- **WHAT IS BEING ASKED**:
Every line of the data needs to be returned exactly.

═════ PROVIDED ENTRIES

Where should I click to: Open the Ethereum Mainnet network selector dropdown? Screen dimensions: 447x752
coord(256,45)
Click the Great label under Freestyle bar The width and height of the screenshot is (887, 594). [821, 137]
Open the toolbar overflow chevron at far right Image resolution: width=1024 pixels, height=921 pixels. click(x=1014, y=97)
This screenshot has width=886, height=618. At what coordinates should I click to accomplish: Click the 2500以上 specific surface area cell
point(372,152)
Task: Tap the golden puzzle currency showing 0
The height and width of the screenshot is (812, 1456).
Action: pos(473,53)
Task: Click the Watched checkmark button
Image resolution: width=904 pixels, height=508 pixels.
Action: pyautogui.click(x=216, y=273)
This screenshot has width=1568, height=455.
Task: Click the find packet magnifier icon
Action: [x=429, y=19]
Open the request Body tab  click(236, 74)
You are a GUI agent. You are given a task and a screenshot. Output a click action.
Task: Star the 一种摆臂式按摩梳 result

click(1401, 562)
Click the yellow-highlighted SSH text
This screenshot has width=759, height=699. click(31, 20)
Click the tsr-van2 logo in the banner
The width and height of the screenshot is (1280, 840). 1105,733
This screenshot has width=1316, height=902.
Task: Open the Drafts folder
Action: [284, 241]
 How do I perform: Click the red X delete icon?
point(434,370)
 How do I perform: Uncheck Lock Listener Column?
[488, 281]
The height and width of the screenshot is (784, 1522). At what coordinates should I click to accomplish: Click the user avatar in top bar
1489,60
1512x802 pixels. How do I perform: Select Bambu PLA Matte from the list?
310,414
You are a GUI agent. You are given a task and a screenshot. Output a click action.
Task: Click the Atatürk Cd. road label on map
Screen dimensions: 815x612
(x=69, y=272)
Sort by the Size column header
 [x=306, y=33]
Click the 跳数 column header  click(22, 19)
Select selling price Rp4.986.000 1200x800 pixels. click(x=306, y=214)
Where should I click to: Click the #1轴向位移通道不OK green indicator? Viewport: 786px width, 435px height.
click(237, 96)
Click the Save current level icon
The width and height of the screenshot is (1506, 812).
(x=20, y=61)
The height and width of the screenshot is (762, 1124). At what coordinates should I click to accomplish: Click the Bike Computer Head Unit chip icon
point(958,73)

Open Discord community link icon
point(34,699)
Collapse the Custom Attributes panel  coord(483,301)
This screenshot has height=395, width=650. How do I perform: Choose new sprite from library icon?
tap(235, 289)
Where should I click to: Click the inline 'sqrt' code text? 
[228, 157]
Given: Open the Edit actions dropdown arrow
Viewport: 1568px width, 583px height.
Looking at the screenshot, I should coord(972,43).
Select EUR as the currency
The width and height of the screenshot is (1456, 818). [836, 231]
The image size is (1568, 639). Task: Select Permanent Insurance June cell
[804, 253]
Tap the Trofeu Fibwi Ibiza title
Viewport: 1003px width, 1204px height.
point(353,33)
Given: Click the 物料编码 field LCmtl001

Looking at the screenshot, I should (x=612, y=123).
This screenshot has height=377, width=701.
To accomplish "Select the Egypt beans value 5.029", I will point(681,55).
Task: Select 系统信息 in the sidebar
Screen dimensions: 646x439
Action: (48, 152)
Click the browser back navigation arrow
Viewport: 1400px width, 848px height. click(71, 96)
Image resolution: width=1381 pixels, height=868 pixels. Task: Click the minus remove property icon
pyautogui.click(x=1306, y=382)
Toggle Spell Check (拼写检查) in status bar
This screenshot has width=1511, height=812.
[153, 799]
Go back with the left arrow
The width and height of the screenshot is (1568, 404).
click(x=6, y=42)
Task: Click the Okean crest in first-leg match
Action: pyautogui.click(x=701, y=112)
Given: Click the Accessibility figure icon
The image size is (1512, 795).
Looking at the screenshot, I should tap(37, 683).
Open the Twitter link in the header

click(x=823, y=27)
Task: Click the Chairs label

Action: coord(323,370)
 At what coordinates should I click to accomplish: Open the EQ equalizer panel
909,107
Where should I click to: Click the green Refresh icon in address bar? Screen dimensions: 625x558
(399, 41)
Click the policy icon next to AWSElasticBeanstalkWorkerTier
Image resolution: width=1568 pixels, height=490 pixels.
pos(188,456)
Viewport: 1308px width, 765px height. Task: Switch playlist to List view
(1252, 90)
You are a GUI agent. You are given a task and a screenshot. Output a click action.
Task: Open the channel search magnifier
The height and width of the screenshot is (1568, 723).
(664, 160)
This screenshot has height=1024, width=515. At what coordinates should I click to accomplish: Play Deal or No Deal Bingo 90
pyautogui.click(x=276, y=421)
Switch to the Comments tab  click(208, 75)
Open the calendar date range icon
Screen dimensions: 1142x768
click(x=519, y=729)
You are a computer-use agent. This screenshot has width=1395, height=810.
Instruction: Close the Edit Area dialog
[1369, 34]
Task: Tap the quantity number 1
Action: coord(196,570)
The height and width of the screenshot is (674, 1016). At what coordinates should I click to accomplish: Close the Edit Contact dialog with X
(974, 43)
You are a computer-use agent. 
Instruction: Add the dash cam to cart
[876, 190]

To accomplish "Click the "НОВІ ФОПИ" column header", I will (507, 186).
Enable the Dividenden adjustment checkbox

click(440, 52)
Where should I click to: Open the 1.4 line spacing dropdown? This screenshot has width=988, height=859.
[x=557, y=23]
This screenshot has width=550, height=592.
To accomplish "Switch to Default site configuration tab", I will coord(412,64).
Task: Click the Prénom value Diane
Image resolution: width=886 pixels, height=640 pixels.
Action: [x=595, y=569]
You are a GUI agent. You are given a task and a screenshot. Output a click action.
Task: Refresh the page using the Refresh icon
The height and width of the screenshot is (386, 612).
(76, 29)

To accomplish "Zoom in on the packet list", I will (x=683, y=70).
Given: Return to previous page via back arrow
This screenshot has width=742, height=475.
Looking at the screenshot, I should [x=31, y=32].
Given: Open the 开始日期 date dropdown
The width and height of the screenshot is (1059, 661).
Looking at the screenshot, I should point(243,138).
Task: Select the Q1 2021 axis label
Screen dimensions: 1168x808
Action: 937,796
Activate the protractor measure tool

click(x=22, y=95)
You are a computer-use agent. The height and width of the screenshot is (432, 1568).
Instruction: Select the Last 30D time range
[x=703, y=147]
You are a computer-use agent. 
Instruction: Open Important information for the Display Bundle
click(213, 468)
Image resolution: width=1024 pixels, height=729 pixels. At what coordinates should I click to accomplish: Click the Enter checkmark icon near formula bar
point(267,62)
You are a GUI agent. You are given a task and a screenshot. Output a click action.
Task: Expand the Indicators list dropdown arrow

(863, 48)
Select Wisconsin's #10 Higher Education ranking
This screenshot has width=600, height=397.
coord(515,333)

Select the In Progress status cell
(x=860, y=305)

══════════

- **TASK SOLUTION**:
Where should I click to: Open the Ethereum Mainnet network selector dropdown? Screen dimensions: 447x752
coord(256,45)
Click the Great label under Freestyle bar The width and height of the screenshot is (887, 594). [821, 137]
Open the toolbar overflow chevron at far right Image resolution: width=1024 pixels, height=921 pixels. click(x=1014, y=97)
This screenshot has width=886, height=618. At what coordinates should I click to accomplish: Click the 2500以上 specific surface area cell
point(372,152)
Task: Tap the golden puzzle currency showing 0
The height and width of the screenshot is (812, 1456).
Action: pos(473,53)
Task: Click the Watched checkmark button
Image resolution: width=904 pixels, height=508 pixels.
Action: pyautogui.click(x=216, y=273)
This screenshot has width=1568, height=455.
Task: Click the find packet magnifier icon
Action: [x=429, y=19]
Open the request Body tab  click(236, 74)
You are a GUI agent. You are given a task and a screenshot. Output a click action.
Task: Star the 一种摆臂式按摩梳 result

click(1401, 562)
Click the yellow-highlighted SSH text
This screenshot has width=759, height=699. click(31, 20)
Click the tsr-van2 logo in the banner
The width and height of the screenshot is (1280, 840). 1105,733
This screenshot has width=1316, height=902.
Task: Open the Drafts folder
Action: [284, 241]
 How do I perform: Click the red X delete icon?
point(434,370)
 How do I perform: Uncheck Lock Listener Column?
[488, 281]
The height and width of the screenshot is (784, 1522). At what coordinates should I click to accomplish: Click the user avatar in top bar
1489,60
1512x802 pixels. How do I perform: Select Bambu PLA Matte from the list?
310,414
You are a GUI agent. You are given a task and a screenshot. Output a click action.
Task: Click the Atatürk Cd. road label on map
Screen dimensions: 815x612
(x=69, y=272)
Sort by the Size column header
 [x=306, y=33]
Click the 跳数 column header  click(22, 19)
Select selling price Rp4.986.000 1200x800 pixels. click(x=306, y=214)
Where should I click to: Click the #1轴向位移通道不OK green indicator? Viewport: 786px width, 435px height.
click(237, 96)
Click the Save current level icon
The width and height of the screenshot is (1506, 812).
(x=20, y=61)
The height and width of the screenshot is (762, 1124). At what coordinates should I click to accomplish: Click the Bike Computer Head Unit chip icon
point(958,73)

Open Discord community link icon
point(34,699)
Collapse the Custom Attributes panel  coord(483,301)
This screenshot has height=395, width=650. How do I perform: Choose new sprite from library icon?
tap(235, 289)
Where should I click to: Click the inline 'sqrt' code text? 
[228, 157]
Given: Open the Edit actions dropdown arrow
Viewport: 1568px width, 583px height.
Looking at the screenshot, I should coord(972,43).
Select EUR as the currency
The width and height of the screenshot is (1456, 818). [836, 231]
The image size is (1568, 639). Task: Select Permanent Insurance June cell
[804, 253]
Tap the Trofeu Fibwi Ibiza title
Viewport: 1003px width, 1204px height.
point(353,33)
Given: Click the 物料编码 field LCmtl001

Looking at the screenshot, I should (x=612, y=123).
This screenshot has height=377, width=701.
To accomplish "Select the Egypt beans value 5.029", I will point(681,55).
Task: Select 系统信息 in the sidebar
Screen dimensions: 646x439
Action: (48, 152)
Click the browser back navigation arrow
Viewport: 1400px width, 848px height. click(71, 96)
Image resolution: width=1381 pixels, height=868 pixels. Task: Click the minus remove property icon
pyautogui.click(x=1306, y=382)
Toggle Spell Check (拼写检查) in status bar
This screenshot has width=1511, height=812.
[153, 799]
Go back with the left arrow
The width and height of the screenshot is (1568, 404).
click(x=6, y=42)
Task: Click the Okean crest in first-leg match
Action: pyautogui.click(x=701, y=112)
Given: Click the Accessibility figure icon
The image size is (1512, 795).
Looking at the screenshot, I should tap(37, 683).
Open the Twitter link in the header

click(x=823, y=27)
Task: Click the Chairs label

Action: coord(323,370)
 At what coordinates should I click to accomplish: Open the EQ equalizer panel
909,107
Where should I click to: Click the green Refresh icon in address bar? Screen dimensions: 625x558
(399, 41)
Click the policy icon next to AWSElasticBeanstalkWorkerTier
Image resolution: width=1568 pixels, height=490 pixels.
pos(188,456)
Viewport: 1308px width, 765px height. Task: Switch playlist to List view
(1252, 90)
You are a GUI agent. You are given a task and a screenshot. Output a click action.
Task: Open the channel search magnifier
The height and width of the screenshot is (1568, 723).
(664, 160)
This screenshot has height=1024, width=515. At what coordinates should I click to accomplish: Play Deal or No Deal Bingo 90
pyautogui.click(x=276, y=421)
Switch to the Comments tab  click(208, 75)
Open the calendar date range icon
Screen dimensions: 1142x768
click(x=519, y=729)
You are a computer-use agent. This screenshot has width=1395, height=810.
Instruction: Close the Edit Area dialog
[1369, 34]
Task: Tap the quantity number 1
Action: coord(196,570)
The height and width of the screenshot is (674, 1016). At what coordinates should I click to accomplish: Close the Edit Contact dialog with X
(974, 43)
You are a computer-use agent. 
Instruction: Add the dash cam to cart
[876, 190]

To accomplish "Click the "НОВІ ФОПИ" column header", I will (507, 186).
Enable the Dividenden adjustment checkbox

click(440, 52)
Where should I click to: Open the 1.4 line spacing dropdown? This screenshot has width=988, height=859.
[x=557, y=23]
This screenshot has width=550, height=592.
To accomplish "Switch to Default site configuration tab", I will coord(412,64).
Task: Click the Prénom value Diane
Image resolution: width=886 pixels, height=640 pixels.
Action: [x=595, y=569]
You are a GUI agent. You are given a task and a screenshot. Output a click action.
Task: Refresh the page using the Refresh icon
The height and width of the screenshot is (386, 612).
(76, 29)

To accomplish "Zoom in on the packet list", I will (x=683, y=70).
Given: Return to previous page via back arrow
This screenshot has width=742, height=475.
Looking at the screenshot, I should [x=31, y=32].
Given: Open the 开始日期 date dropdown
The width and height of the screenshot is (1059, 661).
Looking at the screenshot, I should point(243,138).
Task: Select the Q1 2021 axis label
Screen dimensions: 1168x808
Action: 937,796
Activate the protractor measure tool

click(x=22, y=95)
You are a computer-use agent. The height and width of the screenshot is (432, 1568).
Instruction: Select the Last 30D time range
[x=703, y=147]
You are a computer-use agent. 
Instruction: Open Important information for the Display Bundle
click(213, 468)
Image resolution: width=1024 pixels, height=729 pixels. At what coordinates should I click to accomplish: Click the Enter checkmark icon near formula bar
point(267,62)
You are a GUI agent. You are given a task and a screenshot. Output a click action.
Task: Expand the Indicators list dropdown arrow

(863, 48)
Select Wisconsin's #10 Higher Education ranking
This screenshot has width=600, height=397.
coord(515,333)

Select the In Progress status cell
(x=860, y=305)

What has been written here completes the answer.